«Wer etwas will, muss in Bern vertreten sein»
08.01.2025 FricktalMehr als 1800-mal hat Christoph Riner in seinem ersten Jahr als Nationalrat auf den Abstimmungsknopf gedrückt. Zeit für ein Gespräch über das Leben in der Politblase Bern, die Kunst, unabhängig zu bleiben, und sich auf drei unterschiedlichen politischen Ebenen zu ...
Mehr als 1800-mal hat Christoph Riner in seinem ersten Jahr als Nationalrat auf den Abstimmungsknopf gedrückt. Zeit für ein Gespräch über das Leben in der Politblase Bern, die Kunst, unabhängig zu bleiben, und sich auf drei unterschiedlichen politischen Ebenen zu bewegen.
Simone Rufli
Es ist der 20. Dezember, die Wintersession ist gerade zu Ende gegangen, die Parlamentarier packen ihre Unterlagen zusammen und die Putzequipen stellen die Ordnung im Bundeshaus wieder her.

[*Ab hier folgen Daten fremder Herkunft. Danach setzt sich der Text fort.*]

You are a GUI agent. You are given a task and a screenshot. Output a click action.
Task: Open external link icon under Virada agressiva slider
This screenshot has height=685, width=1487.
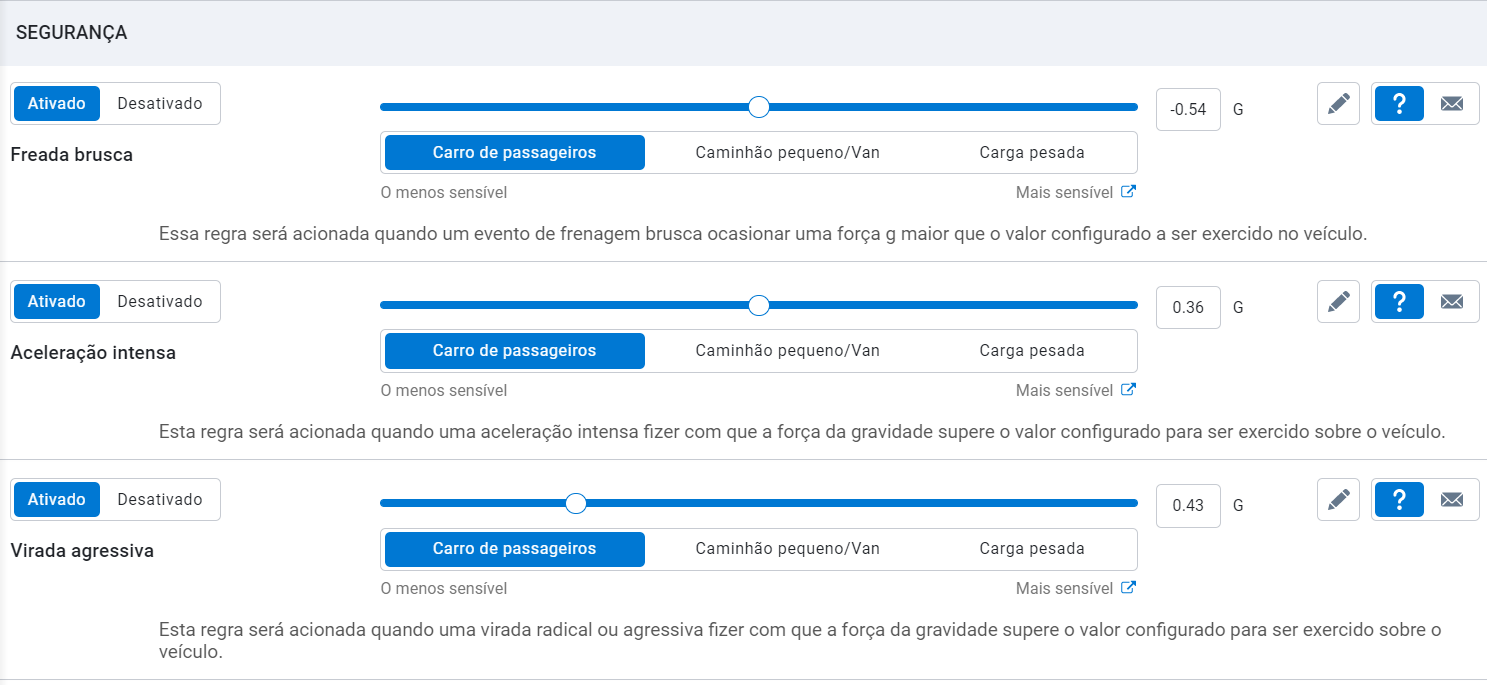point(1128,587)
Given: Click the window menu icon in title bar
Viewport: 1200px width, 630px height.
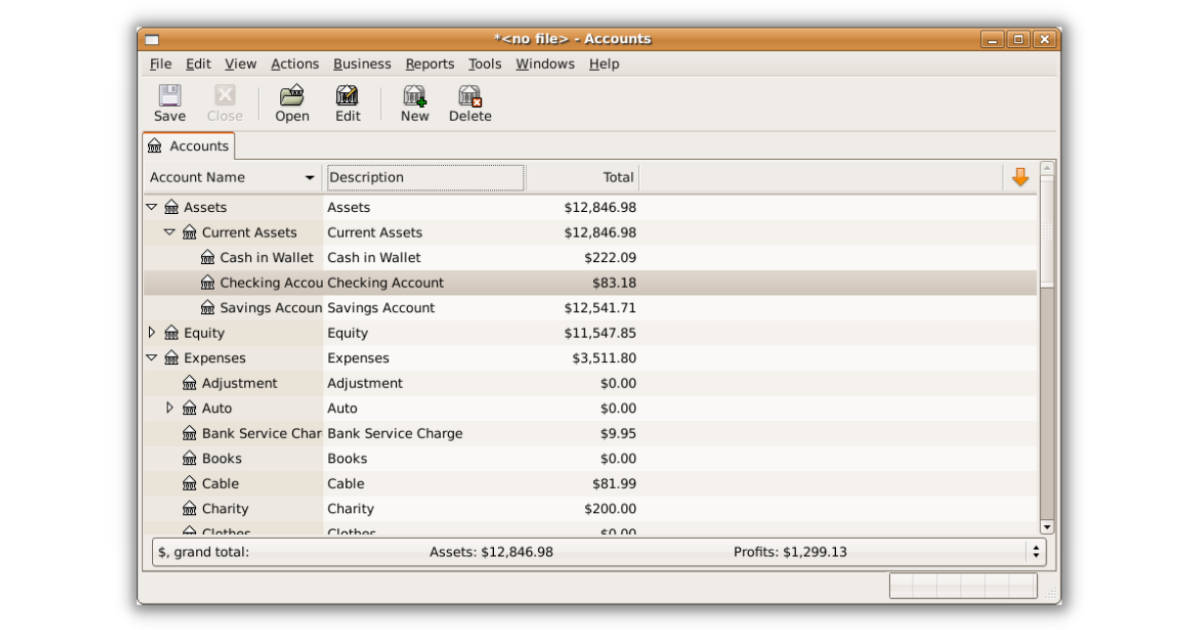Looking at the screenshot, I should coord(152,40).
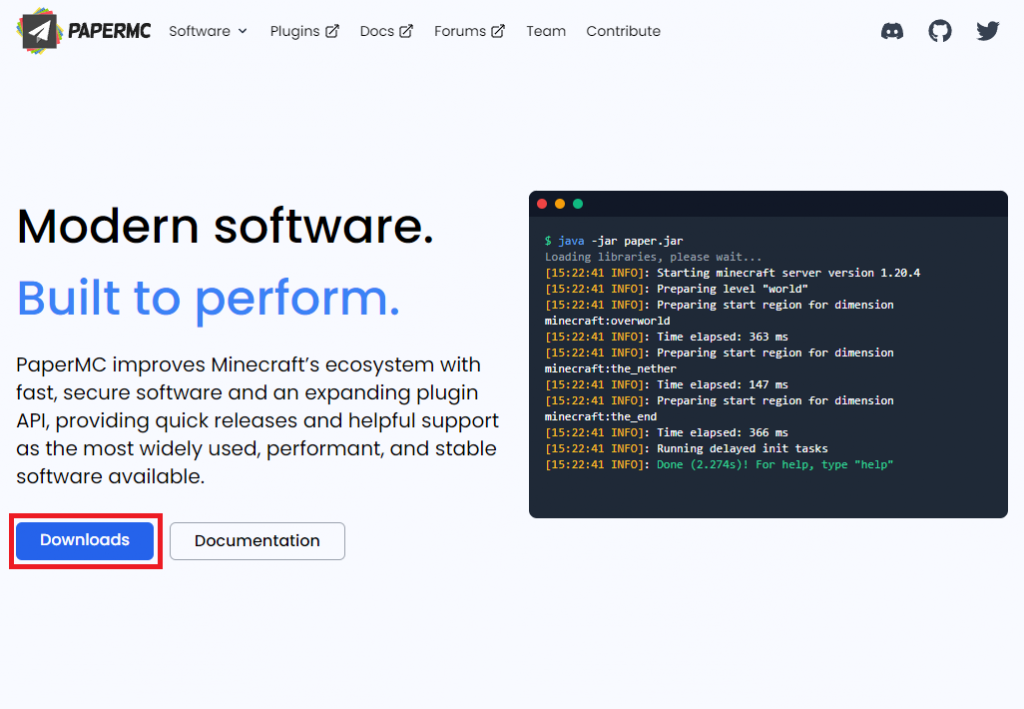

Nach einem Rundgang durch drei Stockwerke – ein Labyrinth aus Gängen – vorbei an Geschenken von Staatsgästen, den drei Eidgenossen und zahllosen verschlossenen Türen, das Interview mit dem Nationalrat der SVP in einem der vielen Sitzungszimmer:
NFZ: Herr Riner, hatten Sie Zeit, Bern kennenzulernen?
Christoph Riner: Jein. Ab und zu an einem Abend spät oder an einem Morgen vor der Session. Bärengraben, Kirche, die Altstadt – aber so richtig kennengelernt wäre übertrieben. Neben der Arbeit bleibt dafür kaum Zeit.

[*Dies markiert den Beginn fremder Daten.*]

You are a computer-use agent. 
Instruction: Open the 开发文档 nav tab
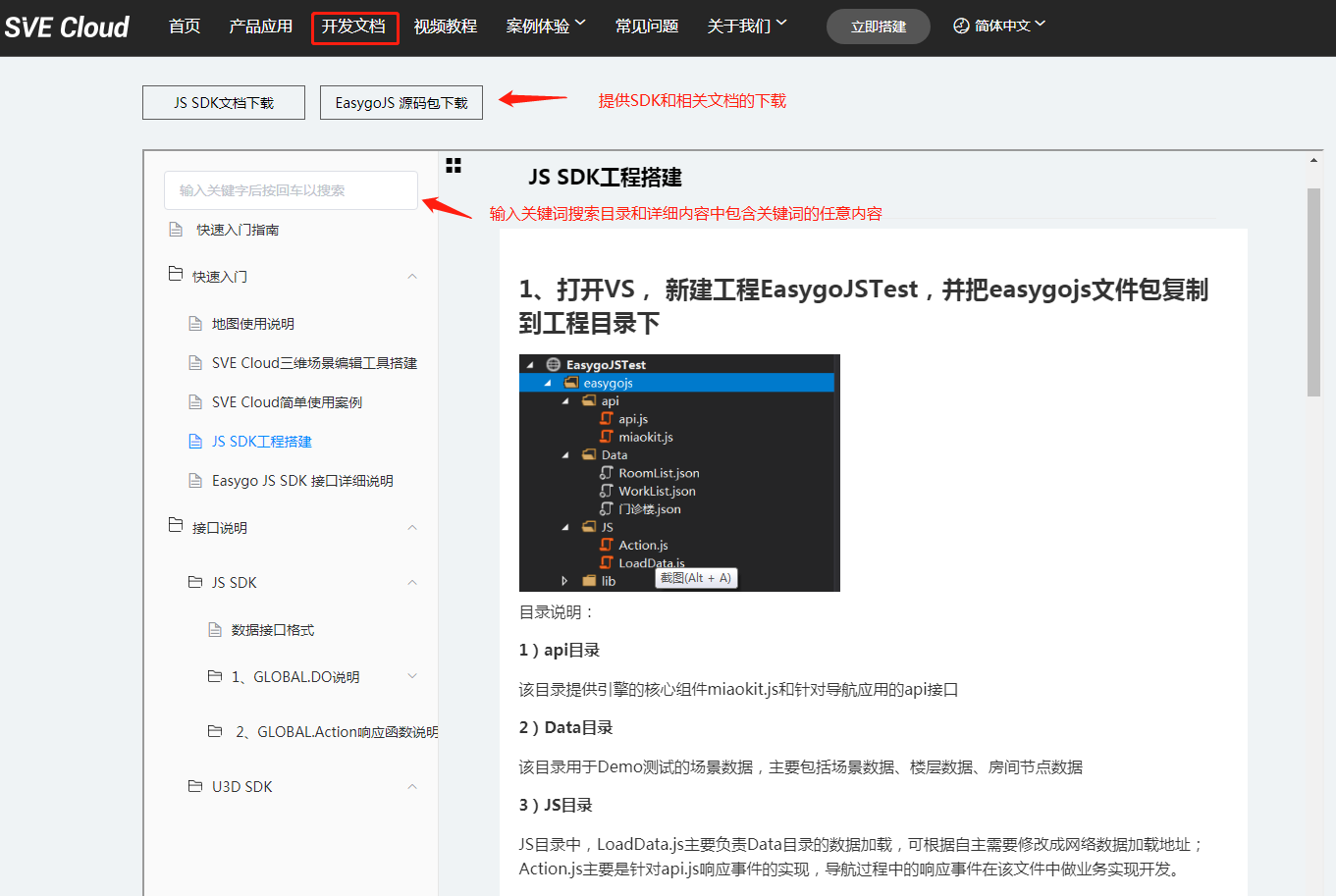click(354, 26)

Der Bärengraben dort, die Höhle der Löwen hier.
(Lacht) Ja, manchmal hat das schon etwas …
Das Bundeshaus, ein monumentaler Bau. Politisiert man hier anders als in Aarau?
Es ist ein beeindruckendes Gebäude, wobei, der Grossratssaal hat mir schon auch sehr gut gefallen. Aber natürlich, hier sind die Dimensionen ganz anders. Möglicherweise hilft schon allein der Eindruck, den das Gebäude beim Betreten macht, dass man respektvoller im Umgang miteinander ist und mit den Aufgaben, die wir haben. Hier (er zeigt in die entsprechende Richtung) der Ständeratssaal, dort der Nationalratssaal. Das Wichtigste aber liegt dazwischen: die Kuppelhalle. Sie repräsentiert das Volk. Wir Parlamentarier sind nur die Angestellten, dessen sollten wir uns immer bewusst sein.
Was hat Sie aus politischer Sicht am meisten gefreut im ersten Jahr?
Dass ich mich von der ersten Session an aktiv einbringen und beteiligen konnte. Ich engagiere mich in der SVP-Fraktion, in der Staatspolitischen Kommission. Das ist mir persönlich wichtig, aber natürlich auch, weil ich mich meinen Wählern im ganzen Kanton Aargau gegenüber verpflichtet fühle. Schön ist sicher auch, dass wir zwar nationale Themen zu behandeln haben, wie Migration und Europapolitik, die Regionen aber trotzdem nicht vergessen gehen – wenn man sich darum kümmert. Eine strikte Trennung zwischen national, kantonal und regional gibt es nicht. Regionalpolitik ist immer auch mit der Bundespolitik verbunden. Ich denke da an meine Vorstösse zur Rheintallinie, oder die Interpellation zu den Poststellen-Schliessungen, das sind Themen, die national beschäftigen, uns aber im Fricktal direkt betreffen.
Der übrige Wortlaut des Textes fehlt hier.